[START]

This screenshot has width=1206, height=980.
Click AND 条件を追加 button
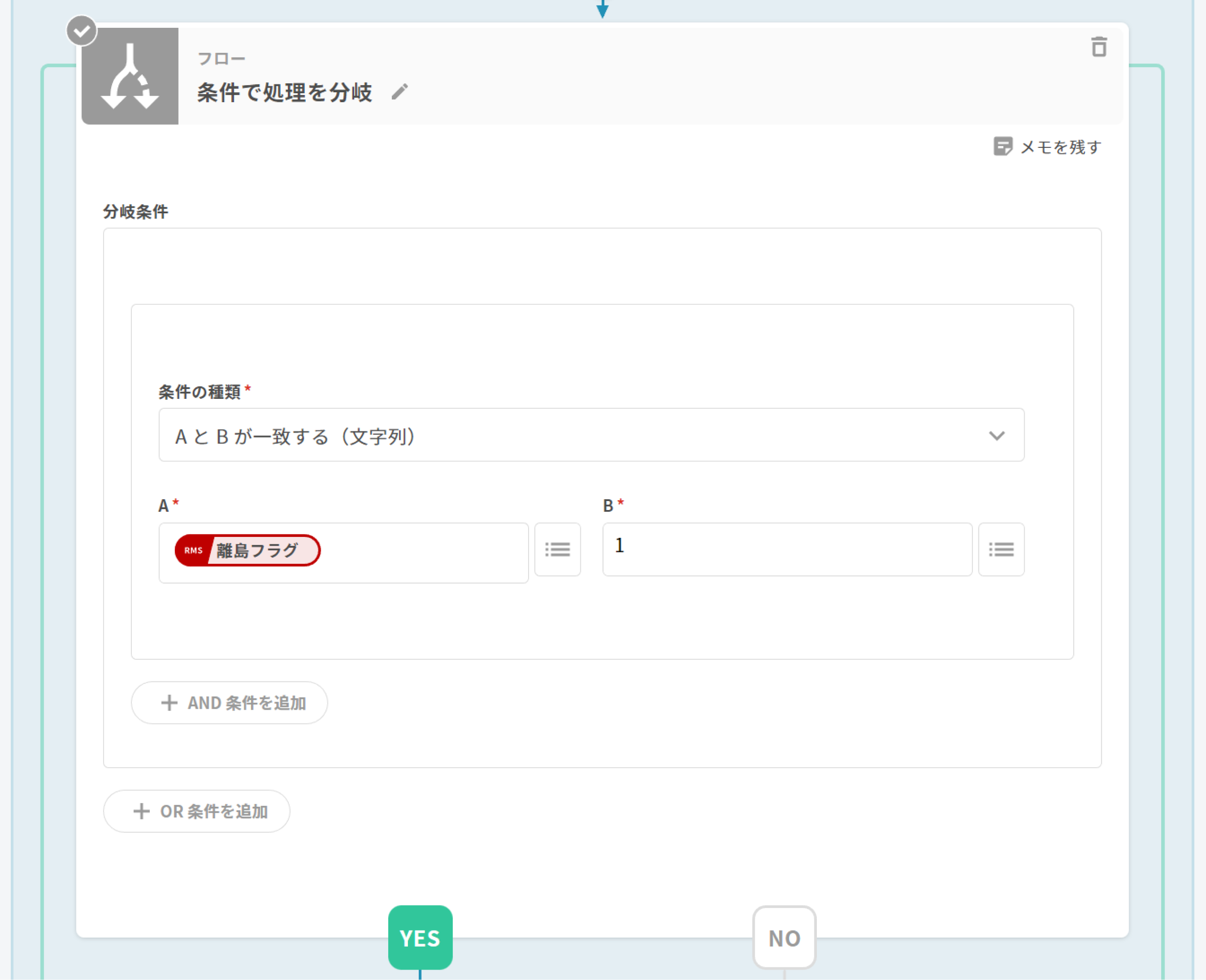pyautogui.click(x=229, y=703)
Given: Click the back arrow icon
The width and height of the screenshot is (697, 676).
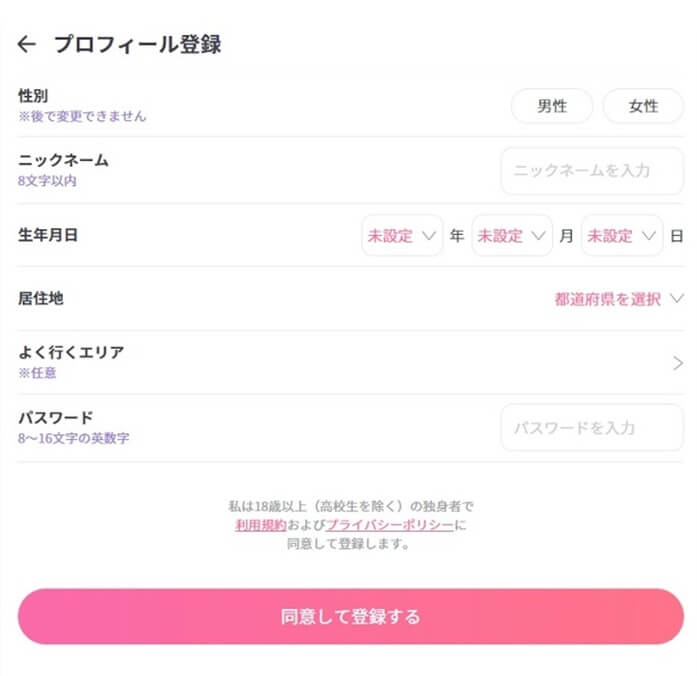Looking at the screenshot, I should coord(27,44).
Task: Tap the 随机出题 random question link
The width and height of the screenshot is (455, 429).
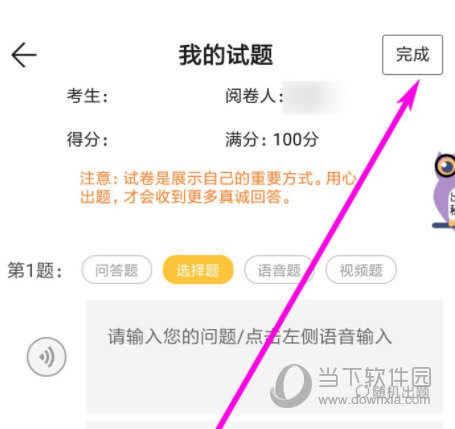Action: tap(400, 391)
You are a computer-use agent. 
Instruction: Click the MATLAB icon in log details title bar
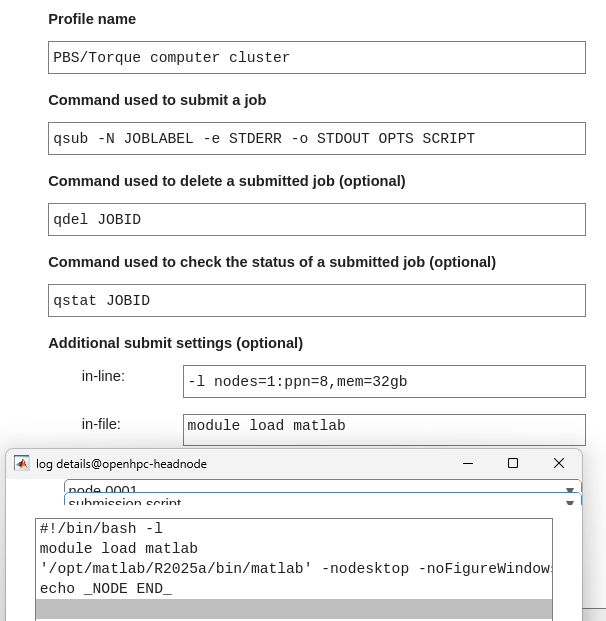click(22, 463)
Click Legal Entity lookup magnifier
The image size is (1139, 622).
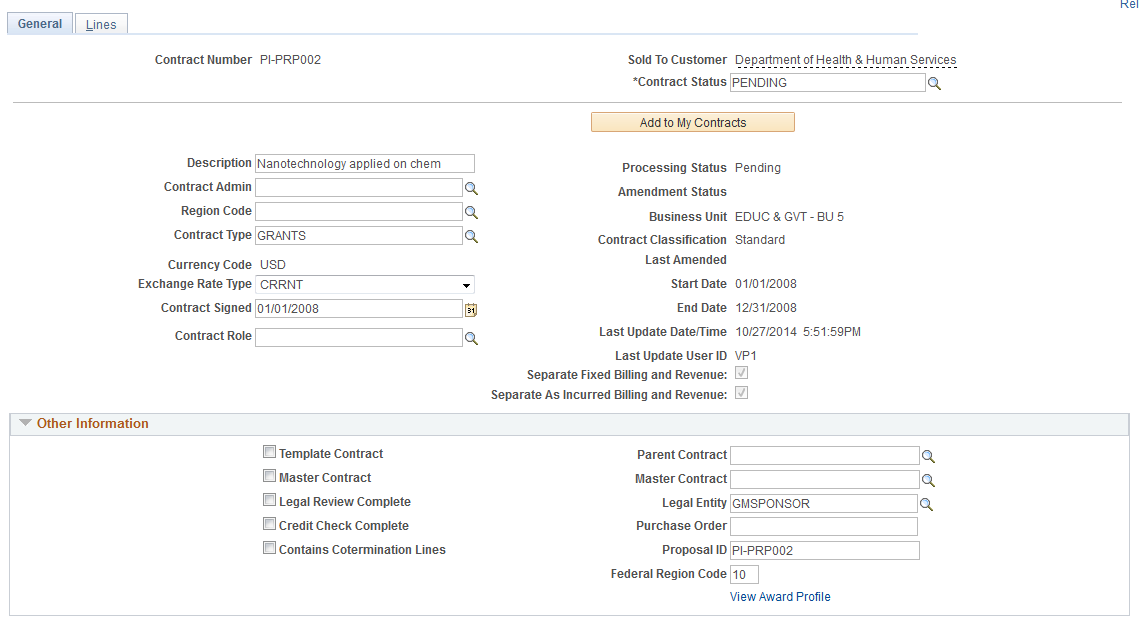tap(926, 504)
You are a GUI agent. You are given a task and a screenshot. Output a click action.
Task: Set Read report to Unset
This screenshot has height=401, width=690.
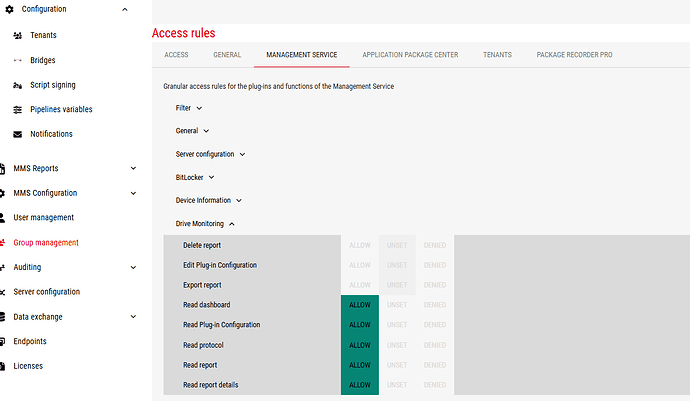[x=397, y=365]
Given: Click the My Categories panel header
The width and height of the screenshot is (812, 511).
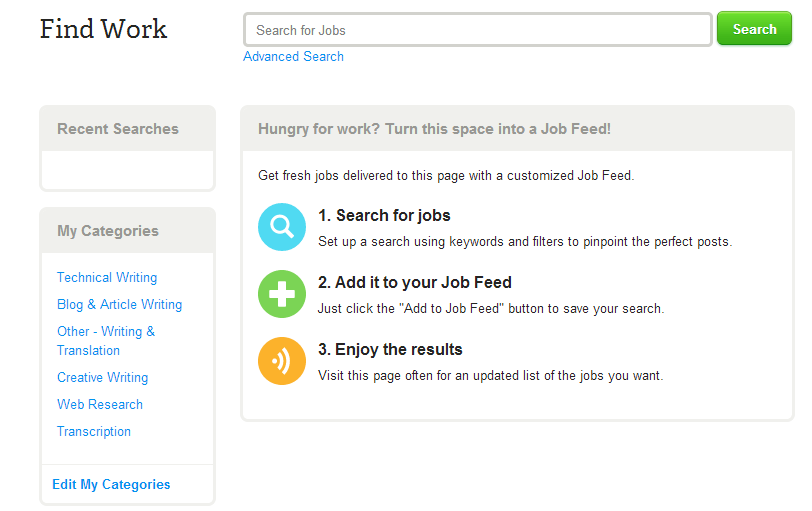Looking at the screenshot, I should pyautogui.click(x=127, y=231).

[END]

## EXERCISE
Copy every one of the records above line for line, leaving out the pictures.

## THE SOLUTION
This screenshot has width=1206, height=980.
Click AND 条件を追加 button
pyautogui.click(x=229, y=703)
Given: Click the back arrow icon
The width and height of the screenshot is (697, 676).
Looking at the screenshot, I should coord(27,44).
Task: Tap the 随机出题 random question link
The width and height of the screenshot is (455, 429).
Action: tap(400, 391)
You are a computer-use agent. 
Instruction: Click the MATLAB icon in log details title bar
click(22, 463)
Click Legal Entity lookup magnifier
The image size is (1139, 622).
tap(926, 504)
You are a GUI agent. You are given a task and a screenshot. Output a click action.
Task: Set Read report to Unset
This screenshot has height=401, width=690.
[x=397, y=365]
Given: Click the My Categories panel header
The width and height of the screenshot is (812, 511).
Looking at the screenshot, I should pyautogui.click(x=127, y=231).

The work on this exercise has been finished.